Our movers and shakers are panicked about population growth. George Monbiot writes that they don't understand the real problem:
When a major study was published last month, showing that the global population is likely to peak then crash much sooner than most scientists had assumed, I naively imagined that people in rich nations would at last stop blaming all the world’s environmental problems on population growth. I was wrong. If anything, it appears to have got worse.
Overpopulation is concentrated in the poorest parts of the world:
Population growth is overwhelmingly concentrated among the world’s poorest people . . . . The extra resource use and greenhouse gas emissions caused by a rising human population are a tiny fraction of the impact of consumption growth.
Overconsumption is the real problem. And, historically, scolding the poor for overpopulation has led to racism:
The excessive emphasis on population growth has a grim history. Since the clergymen Joseph Townsend and Thomas Malthus wrote their tracts in the 18th century, poverty and hunger have been blamed not on starvation wages, war, misrule and wealth extraction by the rich, but on the reproduction rates of the poor. Winston Churchill blamed the Bengal famine of 1943, that he helped to cause through the mass export of India’s rice, on the Indians “breeding like rabbits”. In 2013 Sir David Attenborough, also a patron of Population Matters, wrongly blamed famines in Ethiopia on “too many people for too little land”, and suggested that sending food aid was counter-productive.
Most of the world’s population growth is happening in the poorest countries, where most people are black or brown. The colonial powers justified their atrocities by fomenting a moral panic about “barbaric”, “degenerate” people “outbreeding” the “superior races”. These claims have been revived today by the far right, who promote conspiracy theories about “white replacement” and “white genocide”. When affluent white people wrongly transfer the blame for their environmental impacts on to the birthrate of much poorer brown and black people, their finger-pointing reinforces these narratives. It is inherently racist.
That narrative continues today in the worldwide backlash against immigrants. If we truly want to solve the overpopulation problem, Monbiot writes, we should focus on the emancipation of women:
We know that the strongest determinant of falling birth rates is female emancipation and education. The major obstacle to female empowerment is extreme poverty. Its effect is felt disproportionately by women.
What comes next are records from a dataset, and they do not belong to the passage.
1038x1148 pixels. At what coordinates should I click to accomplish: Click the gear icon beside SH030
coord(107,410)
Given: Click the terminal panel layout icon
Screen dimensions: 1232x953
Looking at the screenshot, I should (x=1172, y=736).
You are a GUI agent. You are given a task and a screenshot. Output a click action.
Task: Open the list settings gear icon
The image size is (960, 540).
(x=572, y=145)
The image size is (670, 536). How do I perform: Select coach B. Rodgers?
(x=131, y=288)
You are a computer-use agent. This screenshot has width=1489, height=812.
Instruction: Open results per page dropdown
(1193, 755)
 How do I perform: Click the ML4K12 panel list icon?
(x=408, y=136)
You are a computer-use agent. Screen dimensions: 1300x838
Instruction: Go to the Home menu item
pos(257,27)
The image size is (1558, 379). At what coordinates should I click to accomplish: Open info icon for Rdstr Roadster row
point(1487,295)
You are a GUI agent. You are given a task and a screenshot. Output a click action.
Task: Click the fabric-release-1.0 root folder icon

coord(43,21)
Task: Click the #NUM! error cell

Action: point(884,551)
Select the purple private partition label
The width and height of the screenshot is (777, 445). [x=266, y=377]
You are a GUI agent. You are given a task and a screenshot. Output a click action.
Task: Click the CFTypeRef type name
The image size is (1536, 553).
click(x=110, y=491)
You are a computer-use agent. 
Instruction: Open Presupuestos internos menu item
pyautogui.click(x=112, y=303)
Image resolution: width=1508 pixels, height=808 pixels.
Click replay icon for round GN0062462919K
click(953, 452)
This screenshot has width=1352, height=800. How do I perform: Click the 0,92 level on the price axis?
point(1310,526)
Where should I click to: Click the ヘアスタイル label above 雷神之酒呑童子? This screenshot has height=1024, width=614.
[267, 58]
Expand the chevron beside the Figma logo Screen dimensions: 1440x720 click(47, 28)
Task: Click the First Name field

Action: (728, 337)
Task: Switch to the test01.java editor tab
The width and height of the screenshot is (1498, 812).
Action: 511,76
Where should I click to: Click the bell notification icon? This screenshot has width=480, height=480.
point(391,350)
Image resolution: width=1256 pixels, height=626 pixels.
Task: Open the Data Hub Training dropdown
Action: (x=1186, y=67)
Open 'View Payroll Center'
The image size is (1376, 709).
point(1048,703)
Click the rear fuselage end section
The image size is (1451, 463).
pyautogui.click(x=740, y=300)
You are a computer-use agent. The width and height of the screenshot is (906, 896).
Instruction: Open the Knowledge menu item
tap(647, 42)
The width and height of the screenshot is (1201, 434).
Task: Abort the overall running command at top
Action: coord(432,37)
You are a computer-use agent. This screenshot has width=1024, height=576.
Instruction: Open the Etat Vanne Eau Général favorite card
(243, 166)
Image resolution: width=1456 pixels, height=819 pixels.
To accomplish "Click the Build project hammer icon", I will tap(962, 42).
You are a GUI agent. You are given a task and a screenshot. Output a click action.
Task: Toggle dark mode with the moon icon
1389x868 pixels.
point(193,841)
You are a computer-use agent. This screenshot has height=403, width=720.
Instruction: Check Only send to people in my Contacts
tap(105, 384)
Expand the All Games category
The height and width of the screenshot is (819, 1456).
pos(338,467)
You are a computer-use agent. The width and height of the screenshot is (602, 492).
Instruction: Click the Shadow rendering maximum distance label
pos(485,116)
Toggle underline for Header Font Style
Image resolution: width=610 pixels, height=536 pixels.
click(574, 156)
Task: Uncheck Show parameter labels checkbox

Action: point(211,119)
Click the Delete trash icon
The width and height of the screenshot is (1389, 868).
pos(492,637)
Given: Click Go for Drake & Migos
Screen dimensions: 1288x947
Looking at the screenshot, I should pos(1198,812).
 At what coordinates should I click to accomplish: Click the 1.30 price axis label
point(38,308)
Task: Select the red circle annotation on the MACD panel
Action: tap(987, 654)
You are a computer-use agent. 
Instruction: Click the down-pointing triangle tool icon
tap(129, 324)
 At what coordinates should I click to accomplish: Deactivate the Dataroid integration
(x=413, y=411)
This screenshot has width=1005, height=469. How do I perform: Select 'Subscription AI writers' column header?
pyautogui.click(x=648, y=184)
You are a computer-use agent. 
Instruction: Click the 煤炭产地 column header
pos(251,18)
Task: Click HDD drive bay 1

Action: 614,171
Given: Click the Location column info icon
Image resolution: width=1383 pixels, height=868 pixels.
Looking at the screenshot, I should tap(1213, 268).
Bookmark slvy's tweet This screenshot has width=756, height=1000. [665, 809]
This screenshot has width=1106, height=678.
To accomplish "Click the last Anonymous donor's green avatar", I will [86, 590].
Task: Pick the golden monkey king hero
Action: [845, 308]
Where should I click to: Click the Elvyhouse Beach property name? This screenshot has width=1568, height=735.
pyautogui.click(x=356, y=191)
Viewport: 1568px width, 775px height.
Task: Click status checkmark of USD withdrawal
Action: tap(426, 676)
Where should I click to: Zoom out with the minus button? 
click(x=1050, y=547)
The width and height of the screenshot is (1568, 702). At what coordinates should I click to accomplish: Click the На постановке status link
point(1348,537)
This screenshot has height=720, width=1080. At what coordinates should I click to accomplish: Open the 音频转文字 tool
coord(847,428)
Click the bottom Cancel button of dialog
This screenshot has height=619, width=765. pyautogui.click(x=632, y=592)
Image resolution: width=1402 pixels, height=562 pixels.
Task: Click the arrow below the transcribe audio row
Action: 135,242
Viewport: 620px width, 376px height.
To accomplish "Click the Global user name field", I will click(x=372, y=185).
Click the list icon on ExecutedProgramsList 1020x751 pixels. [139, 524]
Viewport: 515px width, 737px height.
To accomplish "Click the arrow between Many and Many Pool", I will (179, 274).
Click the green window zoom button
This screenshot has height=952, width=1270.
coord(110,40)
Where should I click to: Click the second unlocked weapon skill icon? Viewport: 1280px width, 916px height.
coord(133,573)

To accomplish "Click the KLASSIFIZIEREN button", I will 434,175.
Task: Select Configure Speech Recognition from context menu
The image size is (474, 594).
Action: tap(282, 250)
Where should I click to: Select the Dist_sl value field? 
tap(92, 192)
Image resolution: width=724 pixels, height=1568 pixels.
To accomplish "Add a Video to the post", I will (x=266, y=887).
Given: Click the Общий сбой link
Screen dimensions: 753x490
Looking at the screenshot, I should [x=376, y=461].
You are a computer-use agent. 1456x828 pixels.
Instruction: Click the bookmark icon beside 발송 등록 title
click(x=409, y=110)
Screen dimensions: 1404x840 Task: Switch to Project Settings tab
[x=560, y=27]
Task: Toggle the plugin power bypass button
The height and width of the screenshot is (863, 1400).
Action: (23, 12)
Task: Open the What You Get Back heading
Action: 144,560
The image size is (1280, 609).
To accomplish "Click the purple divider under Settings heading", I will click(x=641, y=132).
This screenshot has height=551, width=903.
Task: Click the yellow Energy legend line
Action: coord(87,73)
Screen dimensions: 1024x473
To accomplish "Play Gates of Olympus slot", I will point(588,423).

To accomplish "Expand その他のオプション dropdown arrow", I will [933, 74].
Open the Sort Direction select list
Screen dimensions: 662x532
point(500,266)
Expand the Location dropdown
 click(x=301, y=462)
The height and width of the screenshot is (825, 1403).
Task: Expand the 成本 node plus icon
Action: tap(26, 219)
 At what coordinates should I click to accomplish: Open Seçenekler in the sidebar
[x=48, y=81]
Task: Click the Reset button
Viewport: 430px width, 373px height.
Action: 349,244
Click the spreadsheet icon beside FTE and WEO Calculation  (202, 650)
And, as poverty decreases around the world, so will population:
A good way of deciding whether someone’s population concerns are genuine is to look at their record of campaigning against structural poverty. Have they contested the impossible debts poor nations are required to pay? Have they argued against corporate tax avoidance, or extractive industries that drain wealth from poorer countries, leaving almost nothing behind, or the financial sector in Britain’s processing of money stolen abroad? Or have they simply sat and watched as people remain locked in poverty, then complained about their fertility?
If we blame the poor, we miss the boat. We should be blaming ourselves.